按照本发明的另一方面,提供了用于下列疾病的治疗、预防、改善、防卫和/或防止的方法:绝经期综合征,包括热潮红、焦虑、抑郁、情绪摇摆、盗汗、头痛和尿失禁;骨质疏松;经前期综合征,包括液潴留、周期性乳腺痛和痛经;雷诺氏综合征;雷诺氏现象;伯格氏病;冠状动脉痉挛;偏头痛;高血压;良性前列腺肥大;各种形式的癌症,包括乳腺癌、子宫癌、卵巢癌、睾丸癌、大肠癌、子宫内膜癌、前列腺癌;动脉粥样硬化;阿尔茨海默氏病;炎性疾病,包括炎性肠疾病、溃疡性结肠炎、克罗恩氏病;风湿性疾病,包括类风湿性关节炎;痤疮;秃发,包括男性秃发(遗传性脱发);牛皮癣;与氧化剂应激反应有关的疾病,包括癌症;心肌梗塞;中风;关节炎;日光诱发的皮肤损伤或白内障(为方便起见,以下称为“治疗适应征”),该方法包括对受治疗者给以治疗学上有效量的一种或多种如上所定义的式I与II化合物。

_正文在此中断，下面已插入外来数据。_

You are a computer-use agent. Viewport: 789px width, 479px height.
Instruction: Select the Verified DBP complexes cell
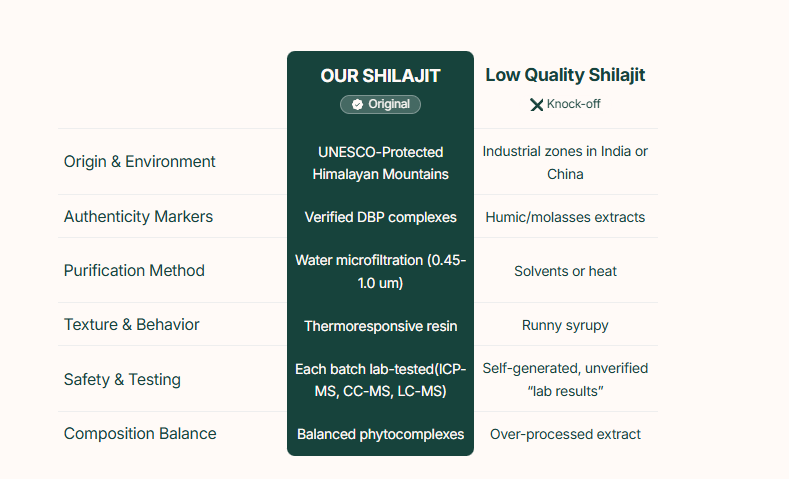click(380, 217)
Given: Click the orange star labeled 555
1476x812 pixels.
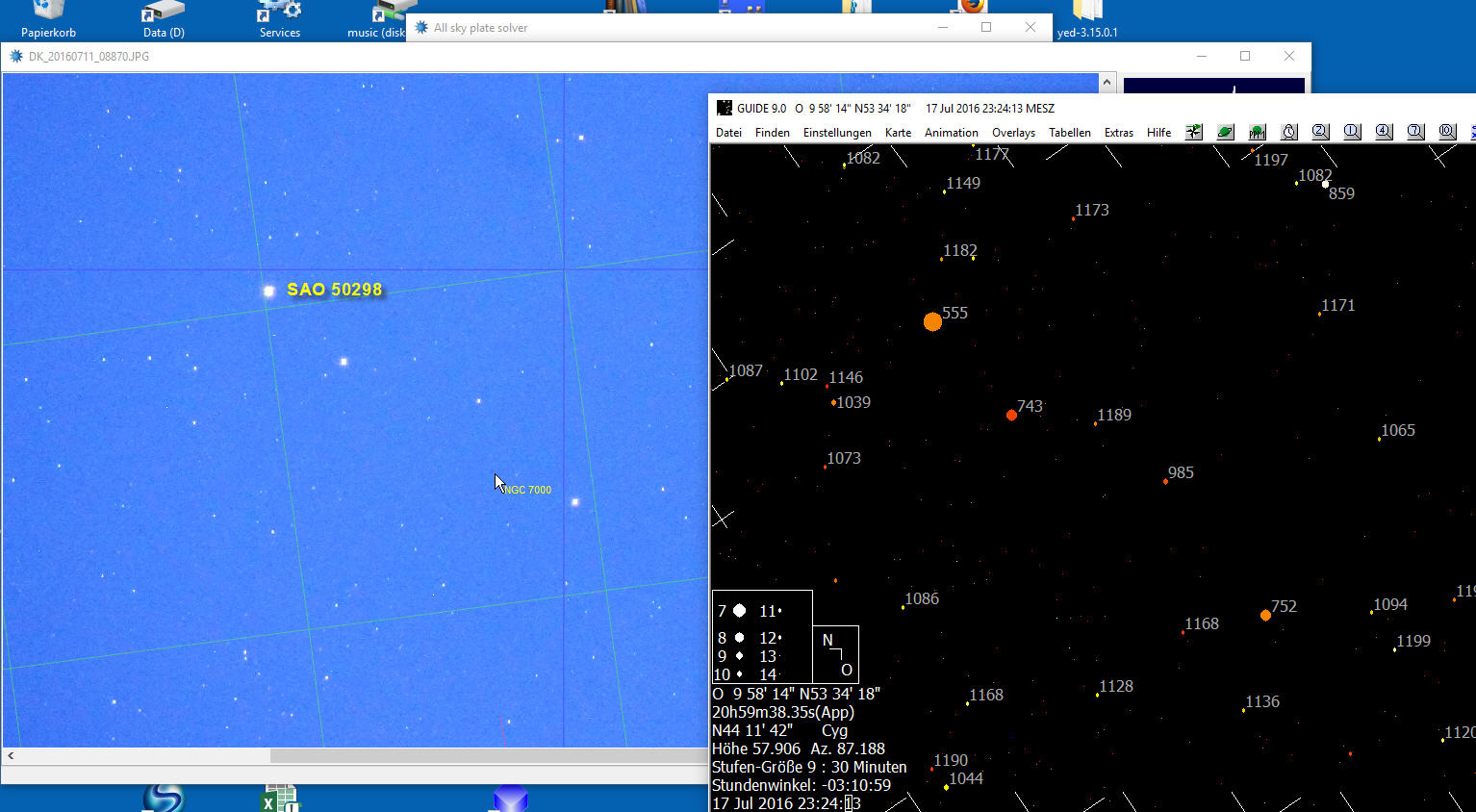Looking at the screenshot, I should pos(932,321).
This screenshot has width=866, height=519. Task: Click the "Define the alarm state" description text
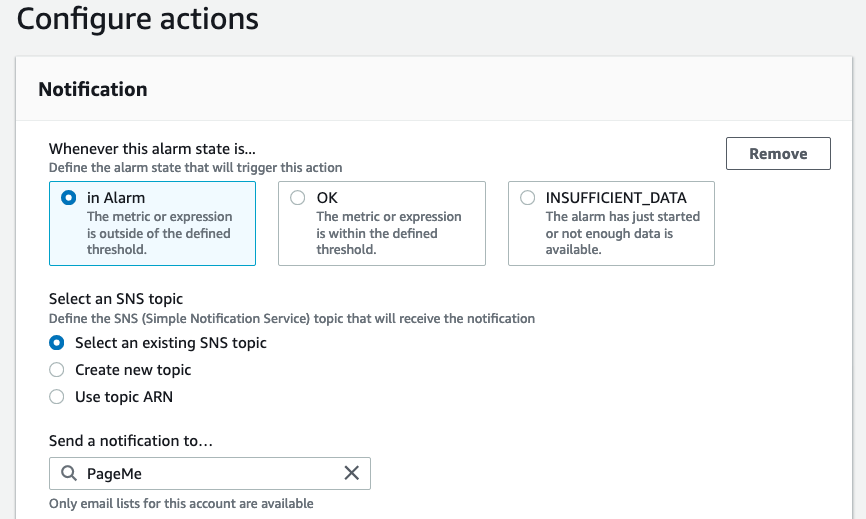click(195, 167)
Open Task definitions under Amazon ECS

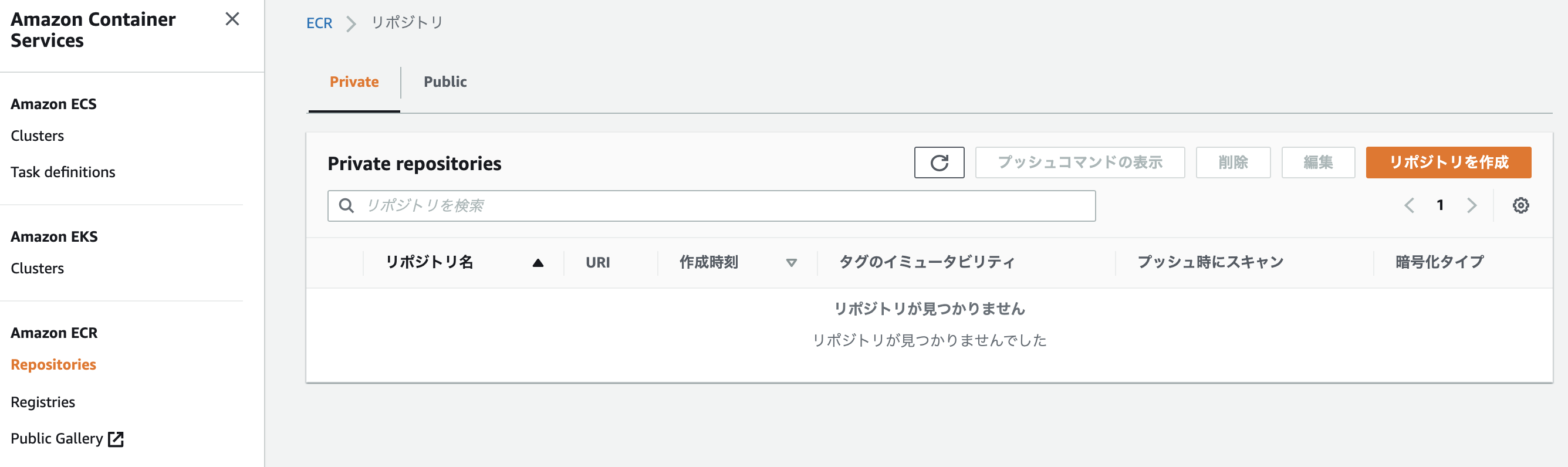[63, 172]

本发明的另一方面是式I与II化合物的用途,用于制备治疗、改善、防卫、预防和/或防止一种或多种治疗适应征的药物。
本发明的另一方面是一种或多种式I与II化合物的用途,用于治疗、改善、防卫、预防和/或防止一种或多种治疗适应征。
本发明的另一方面包含治疗、预防、改善、防卫和/或防止治疗适应征的试剂,它包含单独的一种或多种式I与II化合物,或者所述化合物与一种或多种载体或赋形剂组合。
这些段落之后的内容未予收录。